Ehrenpreis, who chairs two of four committees on the Tesla board, is designated independent by the company and has been close to Musk for years.
Ehrenpreis has personally or through his venture-capital firm, DBL Partners, invested in many of Musk’s ventures, totaling about $70 million.
On the Tesla board, he has made more than $220 million on stock sales earned through board service and has additional options worth more than $200 million at recent prices.
James Murdoch, former chief executive of 21st Century Fox, also is classified independent by Tesla. His friendship with Musk dates back to around 2006, and he has vacationed with Musk and their families, including on trips to Israel and Mexico.
Murdoch, who is the younger son of Rupert Murdoch, chairman emeritus of News Corp, which owns The Wall Street Journal, has said in court testimony he considers himself independent. He poured $20 million into SpaceX, and a company controlled by him invested about $50 million in the space company, court records show.
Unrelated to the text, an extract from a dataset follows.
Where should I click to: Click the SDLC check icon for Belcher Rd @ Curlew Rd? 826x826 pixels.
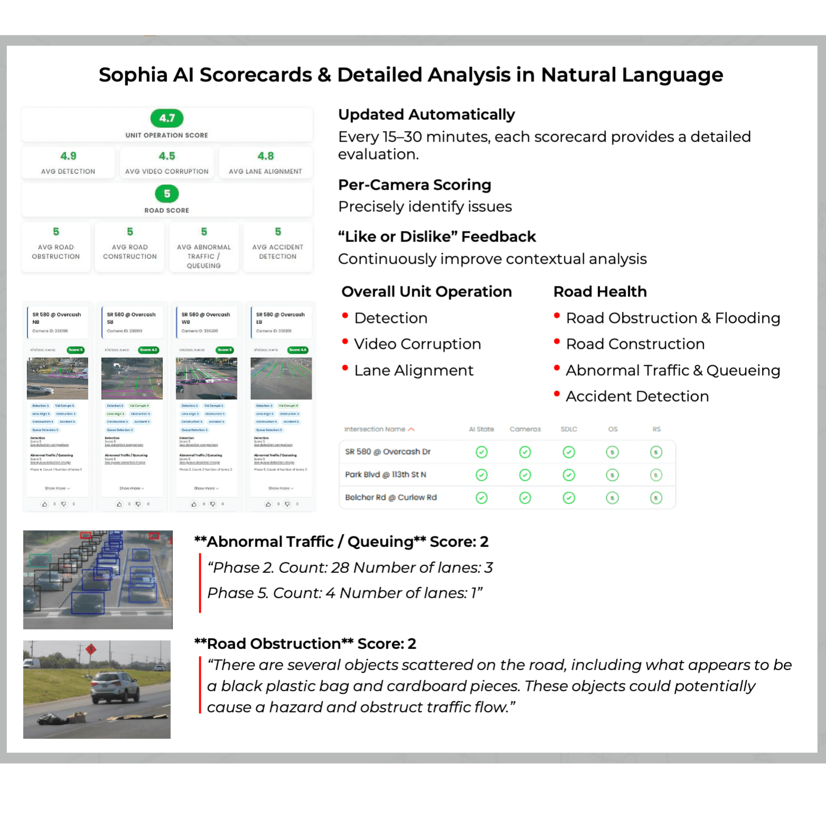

Denholm, who is designated independent, is based in Australia and doesn’t socialize with Musk. She has said in court testimony she doesn’t have personal investments in Musk’s other companies.
Her decadelong position on the Tesla board has earned her more than $625 million in the company’s equity. Denholm has exercised about half her options, profiting more than $280 million from the sales.
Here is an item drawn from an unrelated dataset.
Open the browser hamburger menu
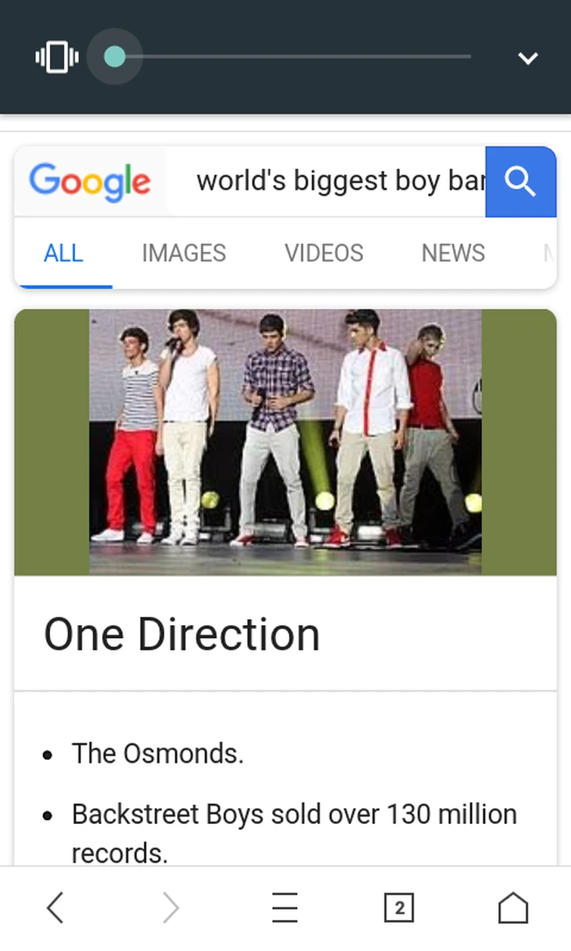Viewport: 571px width, 951px height. click(285, 907)
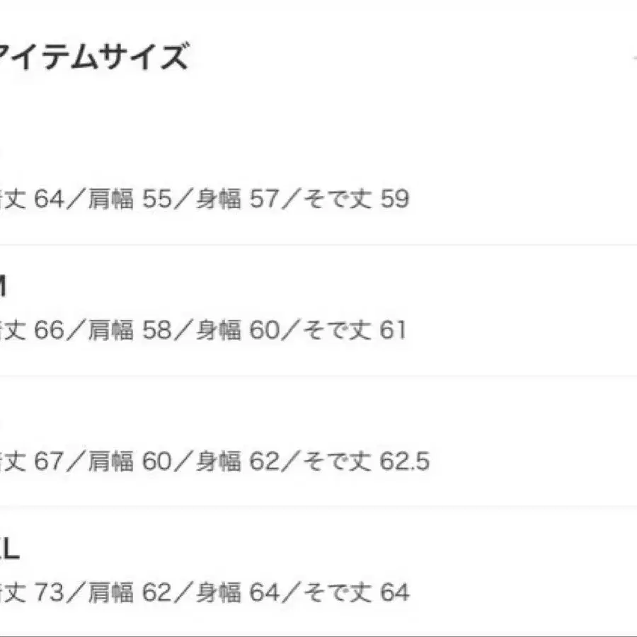The height and width of the screenshot is (637, 637).
Task: Collapse the アイテムサイズ section using the header toggle
Action: coord(632,58)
Gebbia, the Airbnb cofounder and friend of Musk’s, joined the Tesla board in 2022, lives in Texas and is designated an independent director.
Former Walgreens Boots Alliance executive Kathleen Wilson-Thompson, who joined the board in 2018, is designated independent and doesn’t have public ties to Musk.
Three current and former Tesla and SpaceX board members have been among Musk’s closest personal and financial partners. Ellison, the co-founder and current chief technology officer of Oracle, was designated independent during his board tenure at Tesla between 2018 and 2022. He has said “I’m very close friends” with Musk and has hosted him multiple times at his Hawaiian island, Lanai.
When Musk revealed plans to buy Twitter, Ellison committed $1 billion in 2022, while still on the Tesla board, to help fund it, surpassing the investments of many of the venture-capital firms involved in the deal.
Gracias, whom Tesla classified as the company’s lead independent director from 2010 until 2019, has been close friends with Musk for more than two decades. Musk turned to Gracias for support after his baby son died in the early 2000s, according to a 2021 court deposition.
He is also one of the friends who attends private parties around the world and sometimes consumes illegal drugs with Musk.
Gracias has made more than $100 million by selling shares earned on the Tesla board. When Musk needed cash, Gracias lent him $1 million, Gracias said in a court deposition, though it is unclear when or what for. Musk has also personally invested about $10 million in Gracias’s Valor Equity Partners.
When asked in a court deposition whether his close friendship and business relationships with Musk affected his ability to act as an independent director at Tesla, particularly related to Musk’s 2018 pay package, Gracias said it didn’t. “Otherwise, I wouldn’t have done it,” he said.
Gracias stepped down from the Tesla board after more than a decade in 2021 in response to the pressure to improve its corporate governance. He remains a SpaceX director.
Jurvetson is one of Musk’s closest friends, and the two have mixed friendship and business for years. Jurvetson was an early investor in SpaceX, and the two have used LSD and ecstasy together.
Former Tesla board member Linda Johnson Rice wasn’t close with Musk or other directors outside of work. She didn’t stand for re-election to the board in 2019 over frustration with Musk’s volatile behavior, including his drug use, the Journal reported.
Similarly, Hiromichi Mizuno, a former chief investment officer of Japan’s Government Pension Investment Fund, left the Tesla board in 2023 after three years in part because of the lack of ability he felt he had to work on improving the company’s governance-related practices.